Goal of the exercise » What you need to do is retype every entry exactly as written.

Collected data entries »
[Start of Attachment]
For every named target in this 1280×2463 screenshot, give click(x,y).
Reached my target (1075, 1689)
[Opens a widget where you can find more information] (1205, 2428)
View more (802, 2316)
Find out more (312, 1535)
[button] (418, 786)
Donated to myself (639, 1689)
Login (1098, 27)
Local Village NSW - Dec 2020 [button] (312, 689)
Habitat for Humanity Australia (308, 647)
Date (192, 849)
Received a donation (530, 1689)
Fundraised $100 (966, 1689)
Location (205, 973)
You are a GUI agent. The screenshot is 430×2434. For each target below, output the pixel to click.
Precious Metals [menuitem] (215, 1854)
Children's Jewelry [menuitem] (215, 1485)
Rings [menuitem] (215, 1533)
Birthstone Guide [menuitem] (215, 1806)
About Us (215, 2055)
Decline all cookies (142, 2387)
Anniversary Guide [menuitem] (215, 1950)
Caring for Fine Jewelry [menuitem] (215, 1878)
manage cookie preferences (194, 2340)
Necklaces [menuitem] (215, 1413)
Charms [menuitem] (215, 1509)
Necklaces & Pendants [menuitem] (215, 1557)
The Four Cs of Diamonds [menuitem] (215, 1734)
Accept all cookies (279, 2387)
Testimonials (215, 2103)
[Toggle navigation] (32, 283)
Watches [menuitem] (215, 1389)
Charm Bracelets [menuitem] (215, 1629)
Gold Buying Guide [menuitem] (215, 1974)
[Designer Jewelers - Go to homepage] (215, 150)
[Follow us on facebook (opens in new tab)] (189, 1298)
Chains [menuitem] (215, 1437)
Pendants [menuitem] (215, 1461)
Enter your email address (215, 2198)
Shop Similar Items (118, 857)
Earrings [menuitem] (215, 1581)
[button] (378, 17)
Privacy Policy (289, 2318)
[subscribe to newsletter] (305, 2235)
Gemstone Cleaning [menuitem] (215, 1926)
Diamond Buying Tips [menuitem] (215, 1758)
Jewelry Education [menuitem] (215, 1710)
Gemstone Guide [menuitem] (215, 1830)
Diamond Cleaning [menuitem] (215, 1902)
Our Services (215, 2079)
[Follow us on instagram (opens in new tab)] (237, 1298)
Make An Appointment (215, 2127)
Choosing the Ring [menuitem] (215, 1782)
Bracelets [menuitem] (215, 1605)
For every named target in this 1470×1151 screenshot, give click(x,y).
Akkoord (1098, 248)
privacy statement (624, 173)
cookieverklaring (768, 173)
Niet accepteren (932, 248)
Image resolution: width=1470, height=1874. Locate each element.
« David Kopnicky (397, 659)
[End of Attachment]
Your response »
For every named target in this 1280×2463 screenshot, give click(x,y).
Reached my target (1075, 1689)
[Opens a widget where you can find more information] (1205, 2428)
View more (802, 2316)
Find out more (312, 1535)
[button] (418, 786)
Donated to myself (639, 1689)
Login (1098, 27)
Local Village NSW - Dec 2020 [button] (312, 689)
Habitat for Humanity Australia (308, 647)
Date (192, 849)
Received a donation (530, 1689)
Fundraised $100 (966, 1689)
Location (205, 973)
You are a GUI agent. The screenshot is 430×2434. For each target below, output the pixel to click.
Precious Metals [menuitem] (215, 1854)
Children's Jewelry [menuitem] (215, 1485)
Rings [menuitem] (215, 1533)
Birthstone Guide [menuitem] (215, 1806)
About Us (215, 2055)
Decline all cookies (142, 2387)
Anniversary Guide [menuitem] (215, 1950)
Caring for Fine Jewelry [menuitem] (215, 1878)
manage cookie preferences (194, 2340)
Necklaces [menuitem] (215, 1413)
Charms [menuitem] (215, 1509)
Necklaces & Pendants [menuitem] (215, 1557)
The Four Cs of Diamonds [menuitem] (215, 1734)
Accept all cookies (279, 2387)
Testimonials (215, 2103)
[Toggle navigation] (32, 283)
Watches [menuitem] (215, 1389)
Charm Bracelets [menuitem] (215, 1629)
Gold Buying Guide [menuitem] (215, 1974)
[Designer Jewelers - Go to homepage] (215, 150)
[Follow us on facebook (opens in new tab)] (189, 1298)
Chains [menuitem] (215, 1437)
Pendants [menuitem] (215, 1461)
Enter your email address (215, 2198)
Shop Similar Items (118, 857)
Earrings [menuitem] (215, 1581)
[button] (378, 17)
Privacy Policy (289, 2318)
[subscribe to newsletter] (305, 2235)
Gemstone Cleaning [menuitem] (215, 1926)
Diamond Buying Tips [menuitem] (215, 1758)
Jewelry Education [menuitem] (215, 1710)
Gemstone Guide [menuitem] (215, 1830)
Diamond Cleaning [menuitem] (215, 1902)
Our Services (215, 2079)
[Follow us on instagram (opens in new tab)] (237, 1298)
Make An Appointment (215, 2127)
Choosing the Ring [menuitem] (215, 1782)
Bracelets [menuitem] (215, 1605)
For every named target in this 1470×1151 screenshot, give click(x,y).
Akkoord (1098, 248)
privacy statement (624, 173)
cookieverklaring (768, 173)
Niet accepteren (932, 248)
Image resolution: width=1470, height=1874. Locate each element.
« David Kopnicky (397, 659)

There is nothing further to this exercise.